Copy every line of the records below without changing anything.

Data taken from a collection
########

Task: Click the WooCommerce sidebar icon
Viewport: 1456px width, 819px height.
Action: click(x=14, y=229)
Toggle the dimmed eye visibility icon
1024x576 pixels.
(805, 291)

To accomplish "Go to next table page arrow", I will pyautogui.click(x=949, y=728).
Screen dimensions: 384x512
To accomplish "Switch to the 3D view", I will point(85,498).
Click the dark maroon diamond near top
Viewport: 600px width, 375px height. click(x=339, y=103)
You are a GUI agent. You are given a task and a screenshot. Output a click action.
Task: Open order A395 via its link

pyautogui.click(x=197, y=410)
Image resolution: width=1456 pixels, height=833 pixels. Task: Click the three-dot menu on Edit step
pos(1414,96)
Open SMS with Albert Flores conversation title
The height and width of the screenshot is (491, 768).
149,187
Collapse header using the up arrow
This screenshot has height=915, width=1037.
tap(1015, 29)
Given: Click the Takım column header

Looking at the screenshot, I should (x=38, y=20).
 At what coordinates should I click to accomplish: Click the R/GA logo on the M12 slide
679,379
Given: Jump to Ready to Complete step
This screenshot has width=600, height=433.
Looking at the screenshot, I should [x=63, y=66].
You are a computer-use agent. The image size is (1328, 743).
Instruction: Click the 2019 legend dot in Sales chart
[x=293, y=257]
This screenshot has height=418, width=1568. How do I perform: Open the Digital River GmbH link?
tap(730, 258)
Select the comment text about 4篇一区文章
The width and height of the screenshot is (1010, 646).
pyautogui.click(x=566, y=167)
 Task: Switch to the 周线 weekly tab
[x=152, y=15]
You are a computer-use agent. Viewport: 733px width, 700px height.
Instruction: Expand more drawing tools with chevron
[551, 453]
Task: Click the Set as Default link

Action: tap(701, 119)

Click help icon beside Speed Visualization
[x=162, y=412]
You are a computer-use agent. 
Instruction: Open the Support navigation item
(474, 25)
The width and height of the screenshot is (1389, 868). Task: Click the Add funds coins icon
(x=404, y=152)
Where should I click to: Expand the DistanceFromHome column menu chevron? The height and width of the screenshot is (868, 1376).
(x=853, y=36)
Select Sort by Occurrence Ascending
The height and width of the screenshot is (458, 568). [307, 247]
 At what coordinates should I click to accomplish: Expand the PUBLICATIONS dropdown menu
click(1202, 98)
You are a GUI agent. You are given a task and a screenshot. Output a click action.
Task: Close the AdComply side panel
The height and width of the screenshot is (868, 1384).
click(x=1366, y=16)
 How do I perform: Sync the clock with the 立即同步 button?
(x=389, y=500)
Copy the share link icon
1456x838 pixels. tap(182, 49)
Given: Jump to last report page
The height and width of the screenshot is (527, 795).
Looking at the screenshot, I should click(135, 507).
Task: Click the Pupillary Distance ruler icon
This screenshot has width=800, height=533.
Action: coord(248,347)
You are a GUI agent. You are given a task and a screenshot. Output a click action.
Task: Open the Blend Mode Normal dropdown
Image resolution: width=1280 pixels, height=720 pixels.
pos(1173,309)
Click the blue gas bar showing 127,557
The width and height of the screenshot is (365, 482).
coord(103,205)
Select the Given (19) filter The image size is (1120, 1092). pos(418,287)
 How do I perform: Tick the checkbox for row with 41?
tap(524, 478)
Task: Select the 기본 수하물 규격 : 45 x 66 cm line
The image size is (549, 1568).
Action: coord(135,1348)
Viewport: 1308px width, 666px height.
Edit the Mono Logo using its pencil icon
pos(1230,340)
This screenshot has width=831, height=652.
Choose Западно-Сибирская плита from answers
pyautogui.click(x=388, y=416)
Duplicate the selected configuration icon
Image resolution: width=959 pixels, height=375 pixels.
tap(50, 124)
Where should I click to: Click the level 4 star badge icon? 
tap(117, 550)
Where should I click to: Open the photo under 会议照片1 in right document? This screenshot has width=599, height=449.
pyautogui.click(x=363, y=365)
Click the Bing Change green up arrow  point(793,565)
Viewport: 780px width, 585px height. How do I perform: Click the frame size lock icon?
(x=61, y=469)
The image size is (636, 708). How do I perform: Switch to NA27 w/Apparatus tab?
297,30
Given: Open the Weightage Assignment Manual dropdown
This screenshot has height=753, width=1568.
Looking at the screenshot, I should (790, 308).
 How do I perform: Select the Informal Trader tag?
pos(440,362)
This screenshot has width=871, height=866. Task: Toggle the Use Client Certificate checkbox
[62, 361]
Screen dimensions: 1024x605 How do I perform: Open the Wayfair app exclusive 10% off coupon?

########

Response for this exercise:
Task: Click the WooCommerce sidebar icon
Viewport: 1456px width, 819px height.
Action: click(x=14, y=229)
Toggle the dimmed eye visibility icon
1024x576 pixels.
(805, 291)

To accomplish "Go to next table page arrow", I will pyautogui.click(x=949, y=728).
Screen dimensions: 384x512
To accomplish "Switch to the 3D view", I will point(85,498).
Click the dark maroon diamond near top
Viewport: 600px width, 375px height. click(x=339, y=103)
You are a GUI agent. You are given a task and a screenshot. Output a click action.
Task: Open order A395 via its link

pyautogui.click(x=197, y=410)
Image resolution: width=1456 pixels, height=833 pixels. Task: Click the three-dot menu on Edit step
pos(1414,96)
Open SMS with Albert Flores conversation title
The height and width of the screenshot is (491, 768).
149,187
Collapse header using the up arrow
This screenshot has height=915, width=1037.
tap(1015, 29)
Given: Click the Takım column header

Looking at the screenshot, I should (x=38, y=20).
 At what coordinates should I click to accomplish: Click the R/GA logo on the M12 slide
679,379
Given: Jump to Ready to Complete step
This screenshot has width=600, height=433.
Looking at the screenshot, I should [x=63, y=66].
You are a computer-use agent. The image size is (1328, 743).
Instruction: Click the 2019 legend dot in Sales chart
[x=293, y=257]
This screenshot has height=418, width=1568. How do I perform: Open the Digital River GmbH link?
tap(730, 258)
Select the comment text about 4篇一区文章
The width and height of the screenshot is (1010, 646).
pyautogui.click(x=566, y=167)
 Task: Switch to the 周线 weekly tab
[x=152, y=15]
You are a computer-use agent. Viewport: 733px width, 700px height.
Instruction: Expand more drawing tools with chevron
[551, 453]
Task: Click the Set as Default link

Action: tap(701, 119)

Click help icon beside Speed Visualization
[x=162, y=412]
You are a computer-use agent. 
Instruction: Open the Support navigation item
(474, 25)
The width and height of the screenshot is (1389, 868). Task: Click the Add funds coins icon
(x=404, y=152)
Where should I click to: Expand the DistanceFromHome column menu chevron? The height and width of the screenshot is (868, 1376).
(x=853, y=36)
Select Sort by Occurrence Ascending
The height and width of the screenshot is (458, 568). [307, 247]
 At what coordinates should I click to accomplish: Expand the PUBLICATIONS dropdown menu
click(1202, 98)
You are a GUI agent. You are given a task and a screenshot. Output a click action.
Task: Close the AdComply side panel
The height and width of the screenshot is (868, 1384).
click(x=1366, y=16)
 How do I perform: Sync the clock with the 立即同步 button?
(x=389, y=500)
Copy the share link icon
1456x838 pixels. tap(182, 49)
Given: Jump to last report page
The height and width of the screenshot is (527, 795).
Looking at the screenshot, I should click(135, 507).
Task: Click the Pupillary Distance ruler icon
This screenshot has width=800, height=533.
Action: coord(248,347)
You are a GUI agent. You are given a task and a screenshot. Output a click action.
Task: Open the Blend Mode Normal dropdown
Image resolution: width=1280 pixels, height=720 pixels.
pos(1173,309)
Click the blue gas bar showing 127,557
The width and height of the screenshot is (365, 482).
coord(103,205)
Select the Given (19) filter The image size is (1120, 1092). pos(418,287)
 How do I perform: Tick the checkbox for row with 41?
tap(524, 478)
Task: Select the 기본 수하물 규격 : 45 x 66 cm line
The image size is (549, 1568).
Action: coord(135,1348)
Viewport: 1308px width, 666px height.
Edit the Mono Logo using its pencil icon
pos(1230,340)
This screenshot has width=831, height=652.
Choose Западно-Сибирская плита from answers
pyautogui.click(x=388, y=416)
Duplicate the selected configuration icon
Image resolution: width=959 pixels, height=375 pixels.
tap(50, 124)
Where should I click to: Click the level 4 star badge icon? 
tap(117, 550)
Where should I click to: Open the photo under 会议照片1 in right document? This screenshot has width=599, height=449.
pyautogui.click(x=363, y=365)
Click the Bing Change green up arrow  point(793,565)
Viewport: 780px width, 585px height. How do I perform: Click the frame size lock icon?
(x=61, y=469)
The image size is (636, 708). How do I perform: Switch to NA27 w/Apparatus tab?
297,30
Given: Open the Weightage Assignment Manual dropdown
This screenshot has height=753, width=1568.
Looking at the screenshot, I should (790, 308).
 How do I perform: Select the Informal Trader tag?
pos(440,362)
This screenshot has width=871, height=866. Task: Toggle the Use Client Certificate checkbox
[62, 361]
Screen dimensions: 1024x605 How do I perform: Open the Wayfair app exclusive 10% off coupon?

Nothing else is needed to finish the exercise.